“Terra ca vai Pampasciulu ca truei”(prov. Salentino)

Sono pochi gli argomenti che destano tanta curiosità quanto quella che si evolve intorno ad un tavolo che riscopre cibi dimenticati, essenze e caratteri della dieta mediterranea, ricette e biodiversità.
In terra d’Otranto mondo ricco di sapori e tradizioni, si discute molto sulla denominazione geografica dei suoi prodotti spontanei a uso alimentare e ci si chiede spesso come ottimizzare al meglio la loro offerta ai più accesi amanti del cibo.
Quello che appassiona più di ogni altra essenza spontanea è il fantomatico Cipollaccio col fiocco, alias Muscari Comosus per la botanica, Giacinto dal pennacchio per le aree settentrionali, Pampasciune o Pampasciulu per i meridionali salentini.
Eppure il cipollaccio, ha tanti nomi, uno per ogni regione: Vampasciulo in Campania, Cevoddhine in Lucania, Cipuddhrazza in Sicilia, Ariteddu in Sardegna.
Il Cipollaccio cambia anche nell’aristocratico nome di Leopoldia Comosa, in omaggio al Granduca di Toscana, Leopoldo II, lungimirante protettore delle scienze naturali e quindi anche custode delle più antiche varietà di rango.
Il rigore scientifico di Muscari, invece, è il titolo che caratterizza una scheda botanica che approda nell’immensa famiglia delle Liliacee; pare che derivassero, dal latino muscarium, per via della sua infiorescenza, simile al ventaglio in uso tra i romani per allontanare le mosche.
La forma coltivata in Puglia e in Calabria, si riferisce invece al Muscari Monstruosum, bulbillo di profilo regolare e paffuto meno sapido del primo ma da non sottovalutare assolutamente.

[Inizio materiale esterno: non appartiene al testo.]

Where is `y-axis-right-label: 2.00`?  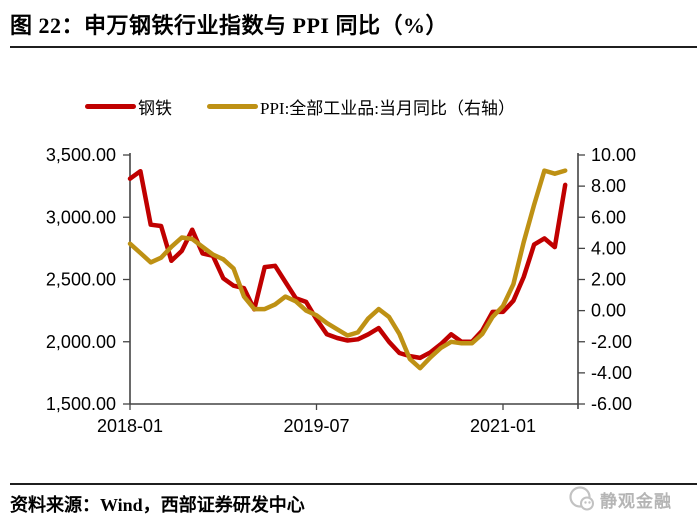 y-axis-right-label: 2.00 is located at coordinates (608, 280).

Il tono cordiale e incerto di come la massaia chiede al fruttivendolo un chilo di “ lampascioni” selvatici, fa sorridere il suo cercatore che armato di cesto e apposita zappetta (sarchiuddrha) può attingerne a bizzeffe dal suo campo invocandoli e riconoscendoli d’acchito. Mi riferiscono che negli angoli più brulli e incontaminati di Mediterraneo, con una buona dose di solerzia e pazienza, se ne possono raccogliere ancora, ma i posti sono secretati per eludere le solite rozze antropizzazioni e preservare il fascino della raccolta.
 Il nostro cipollotto, trasposto in latino, diviene Lampadionis (a forma di lampada), è stato considerato dagli antichi romani e bizantini un bulbo di pregio e oggi è argomentato da importanti studi agronomici.

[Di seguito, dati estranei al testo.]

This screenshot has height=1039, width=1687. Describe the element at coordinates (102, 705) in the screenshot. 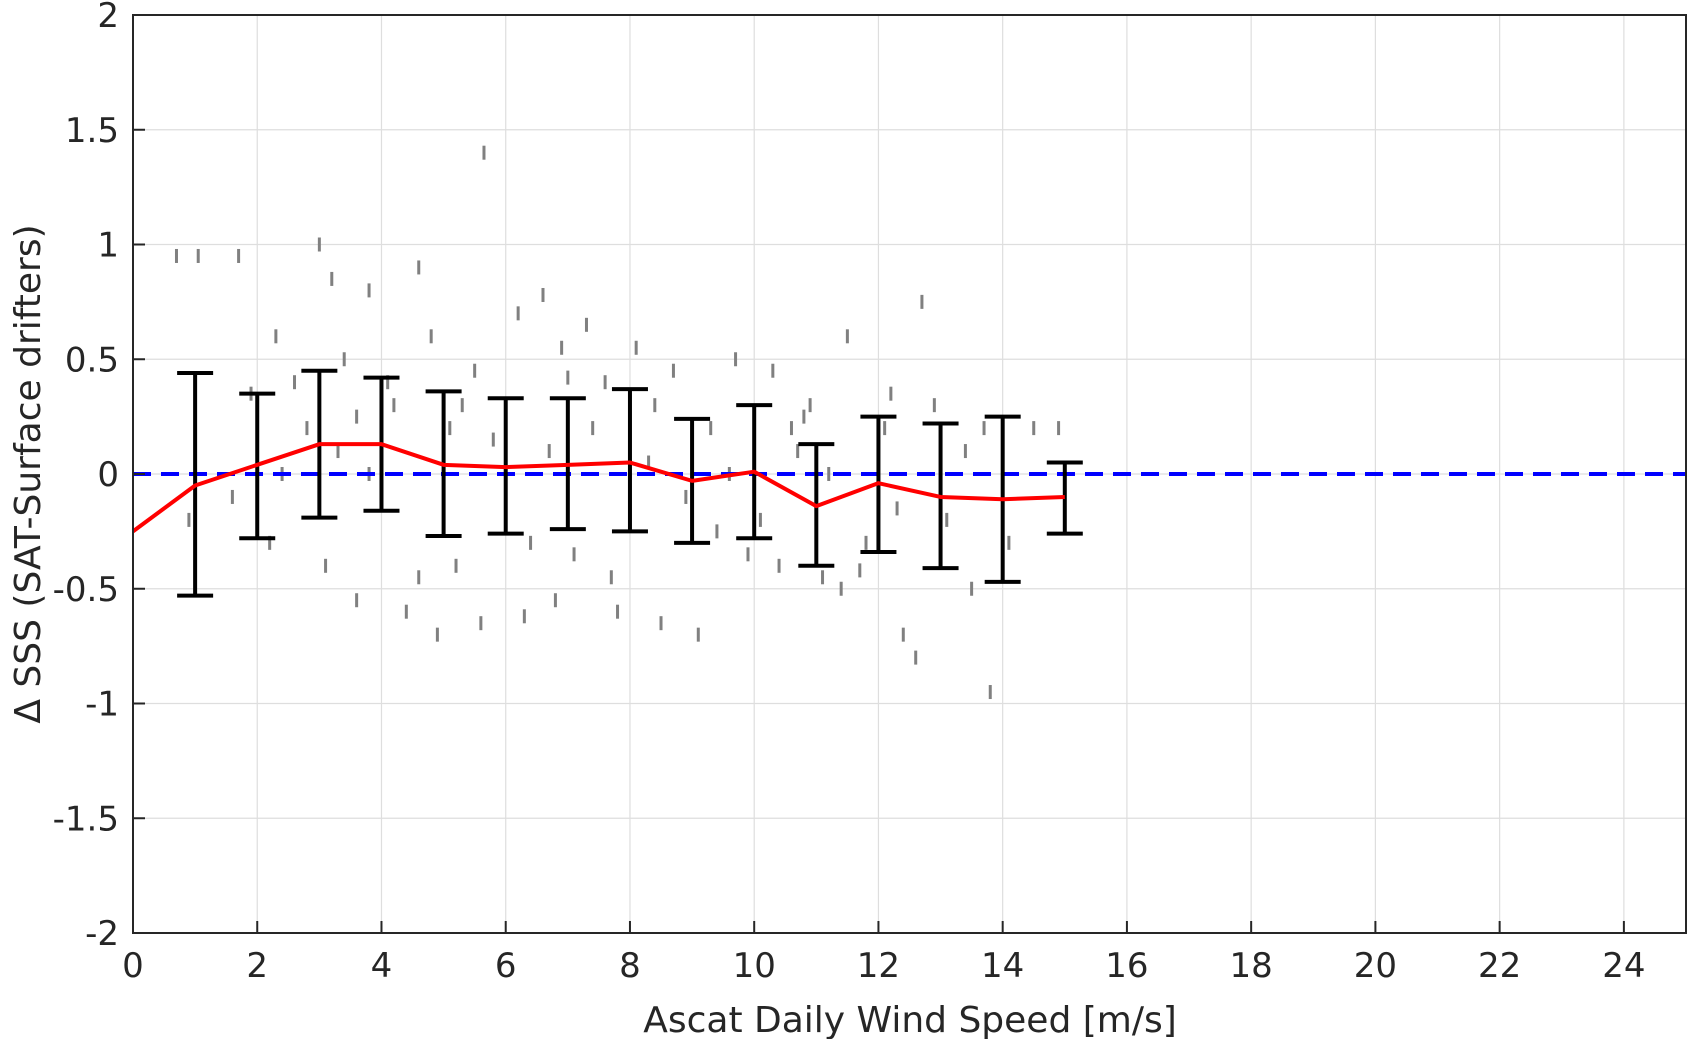

I see `y-tick-label: -1` at that location.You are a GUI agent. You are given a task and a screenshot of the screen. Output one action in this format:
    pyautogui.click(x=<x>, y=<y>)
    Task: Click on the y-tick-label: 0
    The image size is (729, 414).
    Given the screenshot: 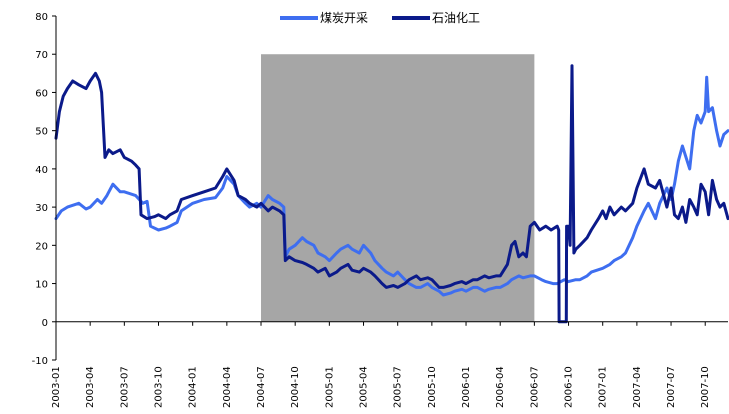 What is the action you would take?
    pyautogui.click(x=45, y=324)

Il “pampasciulu salentino”, innominato per eccellenza, chimera inafferrabile se non si sterra con cura, essenza che staglia di netto le stagioni, decreta l’inizio della primavera quando il suo fiore spunta tra le macchie ai primi di marzo e s’inoltra fino a giugno. L’infiorescenza viola o blu, col suo fiocco bizzarro, sterile, composto di una sequela di piccoli frutti capsulati, indica con esattezza l’incrocio delle coordinate dove solcare per estrarlo fuori nel miglior modo possibile, integro, con tutto il suo rossore, con un seguito di piccole radichette e un abbozzo di gemma che risaltano la loro freschezza.

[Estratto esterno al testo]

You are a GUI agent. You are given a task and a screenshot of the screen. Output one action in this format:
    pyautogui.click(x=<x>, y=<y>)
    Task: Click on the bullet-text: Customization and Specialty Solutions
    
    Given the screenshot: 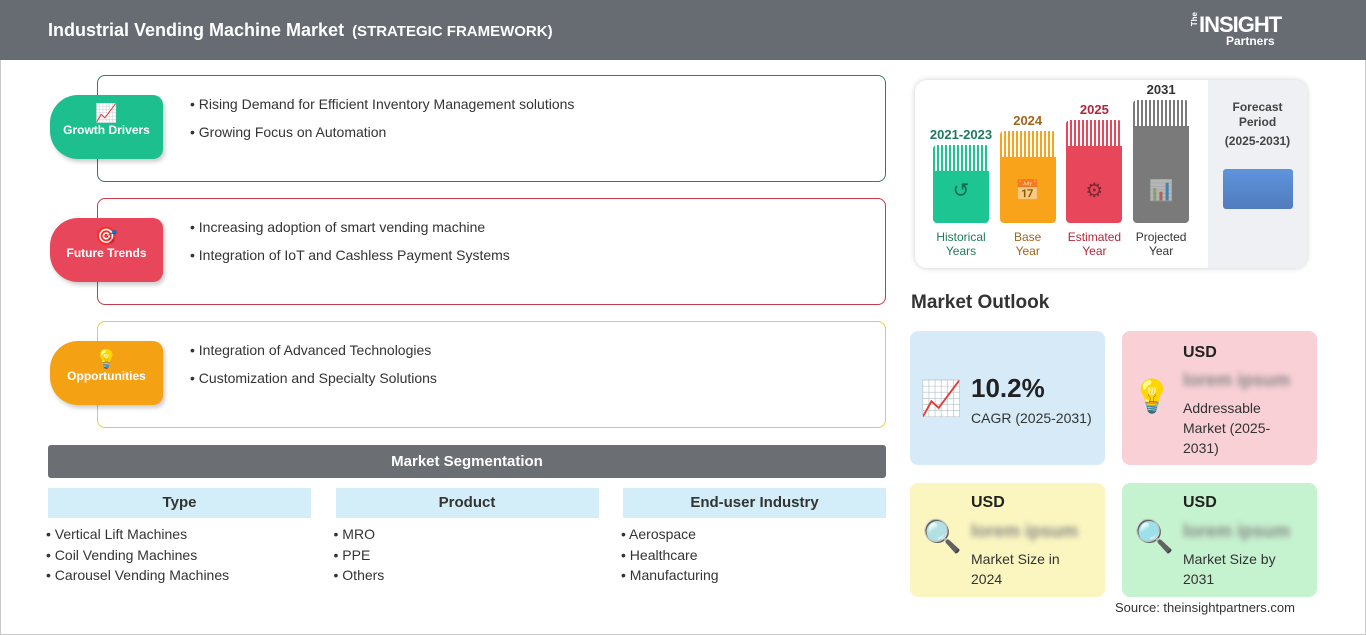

È proprio il caso di dire, un bene“ricercato” tra le macchie pugliesi, parente di aglio e cipolla che contiene costituenti carichi zolfo, pectine, flavoni, in grado di ridurre grassi e colesterolo con proprietà lassative, diuretiche e afrodisiache. Virtù che pare fossero già conosciute ai tempi dell’imperatore Diocleziano, che importava dall’Africa settentrionale, quei lampascioni selezionati degni di un Re, per l’imponenza della loro taglia, per l’intensità del loro colore, per il contenuto d’amaro, quelli che ancora oggi gli spagnoli chiamano semplicemente come “erbetta degli amori”.
L’amaro dei Muscari comosus, che è dato dalla presenza in tutte le parti della sua pianta di un succo mucillaginoso, di acido comosico, saponine derivanti dall’unione di residui di zuccheri, presenti anche in natura in altre piante. In ogni modo l’acre bulbo cambia sapore ed è reso più assimilabile se lasciato in ammollo per qualche ora in acqua tiepida, dopo averlo accuratamente affrancato dal colletto delle radici e dalle tuniche che lo ricoprono. Nel Salento si usa lessarli condirli con olio extravergine d’oliva e un po’ di pecorino piccante o pangrattato e succo di pomodoro, oppure in agrodolce pressati dolcemente sottolio o sottoaceto come antipasto per frise o insalate a garantire un ennesimo esempio di diversità alimentare.